YOUR OBJECTIVE: Recast every line of the material below as a Markdown table with the columns Row and Line, numbering the rows and skipping any blank lines. Leave the pictures out of the table.

[Stored data entries]
****************

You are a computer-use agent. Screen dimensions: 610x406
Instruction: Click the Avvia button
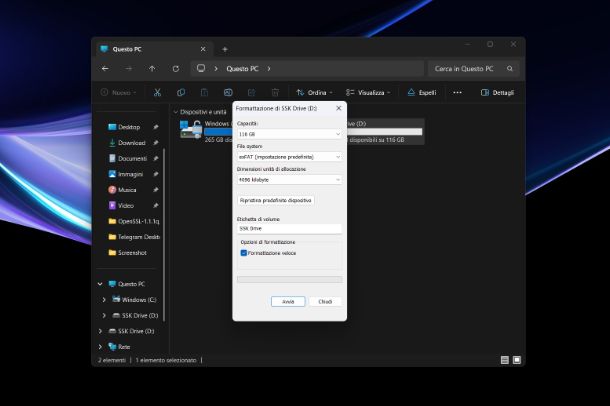pyautogui.click(x=287, y=301)
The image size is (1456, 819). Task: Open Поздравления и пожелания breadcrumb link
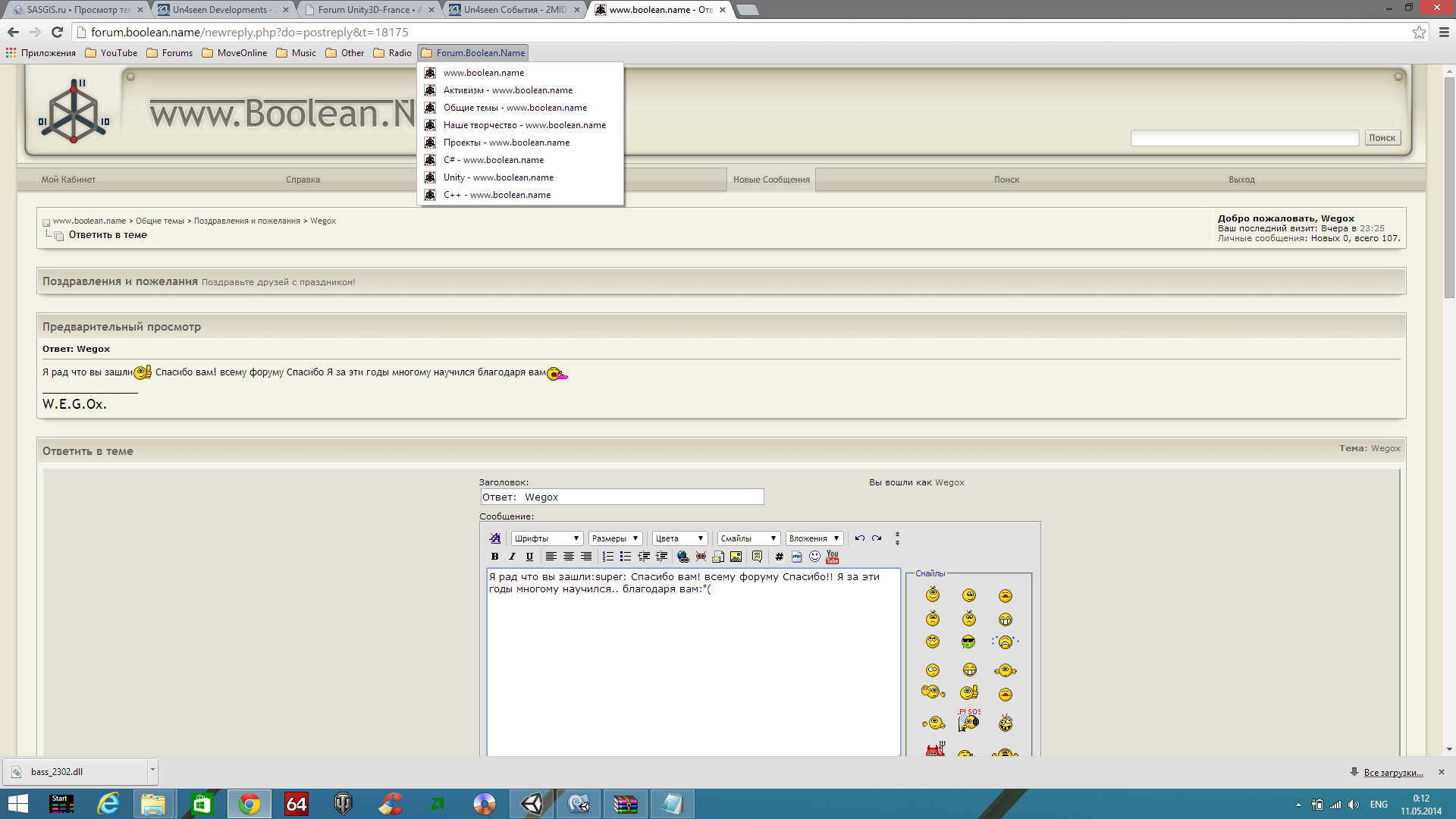click(x=246, y=221)
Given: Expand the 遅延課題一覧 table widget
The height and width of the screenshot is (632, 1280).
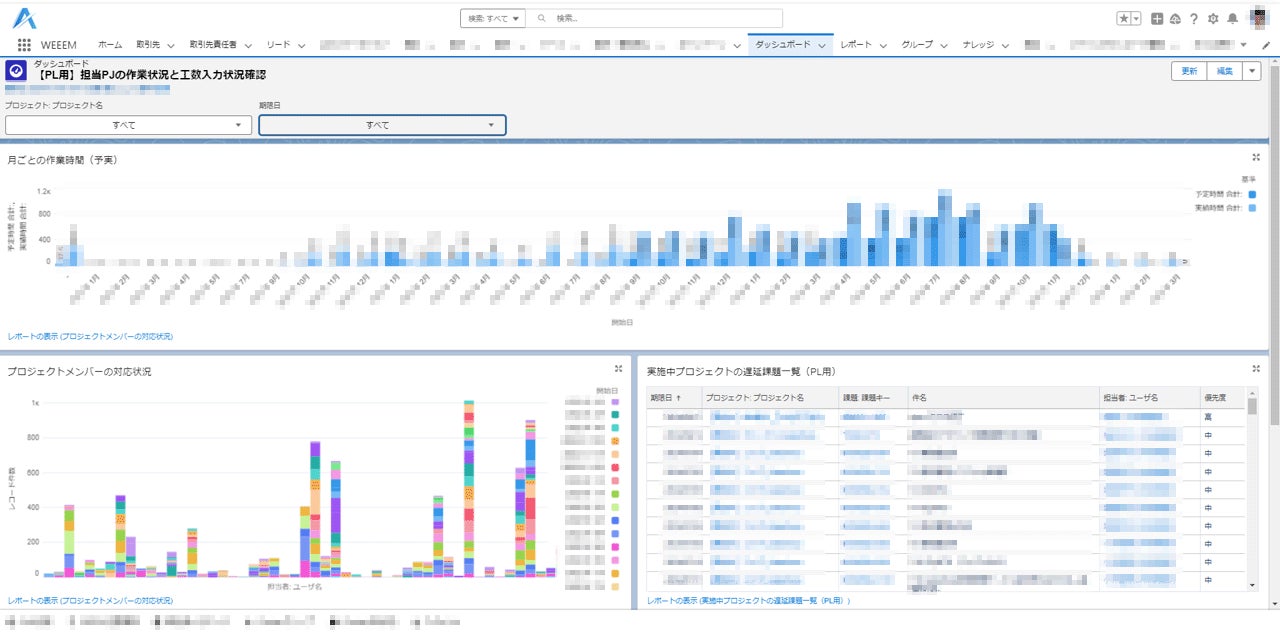Looking at the screenshot, I should pyautogui.click(x=1255, y=369).
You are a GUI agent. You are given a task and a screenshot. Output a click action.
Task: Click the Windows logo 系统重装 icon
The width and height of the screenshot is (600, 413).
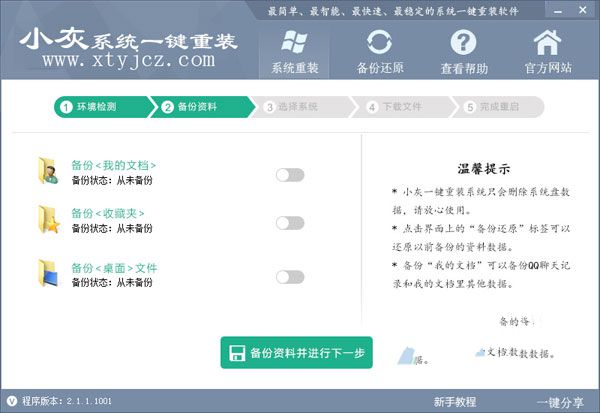click(x=294, y=43)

****************

SOLUTION TO THIS EXERCISE:
| Row | Line |
|---|---|
| 1 | You are a computer-use agent. Screen dimensions: 610x406 |
| 2 | Instruction: Click the Avvia button |
| 3 | pyautogui.click(x=287, y=301) |
| 4 | The image size is (1456, 819). Task: Open Поздравления и пожелания breadcrumb link |
| 5 | click(x=246, y=221) |
| 6 | Given: Expand the 遅延課題一覧 table widget |
| 7 | The height and width of the screenshot is (632, 1280). |
| 8 | Looking at the screenshot, I should pyautogui.click(x=1255, y=369). |
| 9 | You are a GUI agent. You are given a task and a screenshot. Output a click action. |
| 10 | Task: Click the Windows logo 系统重装 icon |
| 11 | The width and height of the screenshot is (600, 413). |
| 12 | click(x=294, y=43) |